What you will do >>
Please return every line of the records below that holds the word "tool".

Input material >>
--
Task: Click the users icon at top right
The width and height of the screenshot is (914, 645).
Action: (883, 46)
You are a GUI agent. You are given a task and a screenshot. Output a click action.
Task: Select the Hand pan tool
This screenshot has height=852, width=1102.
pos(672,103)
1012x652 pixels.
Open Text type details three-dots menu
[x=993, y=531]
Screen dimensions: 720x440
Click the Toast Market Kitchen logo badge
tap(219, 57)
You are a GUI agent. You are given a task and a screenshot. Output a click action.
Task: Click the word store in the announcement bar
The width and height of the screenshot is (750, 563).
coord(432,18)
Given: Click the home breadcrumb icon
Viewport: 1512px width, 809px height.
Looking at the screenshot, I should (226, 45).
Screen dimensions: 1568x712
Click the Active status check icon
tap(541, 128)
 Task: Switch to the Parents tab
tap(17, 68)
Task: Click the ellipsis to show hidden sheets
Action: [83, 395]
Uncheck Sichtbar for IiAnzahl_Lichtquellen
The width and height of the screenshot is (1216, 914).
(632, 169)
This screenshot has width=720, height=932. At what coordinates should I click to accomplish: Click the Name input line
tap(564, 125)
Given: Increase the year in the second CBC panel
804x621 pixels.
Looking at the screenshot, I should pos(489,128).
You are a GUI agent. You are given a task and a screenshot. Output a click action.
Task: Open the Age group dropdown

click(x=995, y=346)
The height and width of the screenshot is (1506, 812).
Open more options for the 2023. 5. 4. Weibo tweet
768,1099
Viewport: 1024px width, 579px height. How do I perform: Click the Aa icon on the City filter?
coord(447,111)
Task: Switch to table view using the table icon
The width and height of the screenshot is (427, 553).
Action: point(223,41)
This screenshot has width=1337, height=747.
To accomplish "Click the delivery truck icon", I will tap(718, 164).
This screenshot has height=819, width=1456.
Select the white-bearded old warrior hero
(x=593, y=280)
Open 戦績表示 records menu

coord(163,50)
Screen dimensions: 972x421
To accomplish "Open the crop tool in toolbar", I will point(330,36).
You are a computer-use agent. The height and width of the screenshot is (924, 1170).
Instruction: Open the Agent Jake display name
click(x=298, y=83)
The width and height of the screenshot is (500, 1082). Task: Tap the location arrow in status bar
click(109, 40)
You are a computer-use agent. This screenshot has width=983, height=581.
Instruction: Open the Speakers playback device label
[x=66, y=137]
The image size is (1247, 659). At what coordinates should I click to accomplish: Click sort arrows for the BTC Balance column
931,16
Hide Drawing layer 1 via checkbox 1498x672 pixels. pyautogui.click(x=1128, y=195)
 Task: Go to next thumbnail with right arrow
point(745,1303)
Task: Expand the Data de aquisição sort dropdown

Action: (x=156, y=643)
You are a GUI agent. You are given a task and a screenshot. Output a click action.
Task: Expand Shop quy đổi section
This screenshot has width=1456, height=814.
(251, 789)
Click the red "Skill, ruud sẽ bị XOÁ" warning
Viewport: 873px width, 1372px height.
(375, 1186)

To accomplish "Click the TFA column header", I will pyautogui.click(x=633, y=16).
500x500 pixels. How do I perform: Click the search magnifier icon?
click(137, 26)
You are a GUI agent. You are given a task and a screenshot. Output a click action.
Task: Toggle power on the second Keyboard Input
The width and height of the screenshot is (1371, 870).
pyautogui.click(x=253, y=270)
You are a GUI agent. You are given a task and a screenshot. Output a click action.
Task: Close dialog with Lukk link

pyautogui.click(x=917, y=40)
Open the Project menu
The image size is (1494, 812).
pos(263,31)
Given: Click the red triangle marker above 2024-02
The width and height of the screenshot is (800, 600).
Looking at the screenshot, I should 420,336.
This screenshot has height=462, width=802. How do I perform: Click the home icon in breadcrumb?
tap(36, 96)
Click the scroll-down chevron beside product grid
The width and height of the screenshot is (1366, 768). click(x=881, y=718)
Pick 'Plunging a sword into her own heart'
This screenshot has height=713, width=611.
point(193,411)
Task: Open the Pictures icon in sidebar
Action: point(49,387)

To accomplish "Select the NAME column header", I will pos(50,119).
--
Written reply >>
Task: Select the Hand pan tool
To accomplish "Open the crop tool in toolbar", I will point(330,36).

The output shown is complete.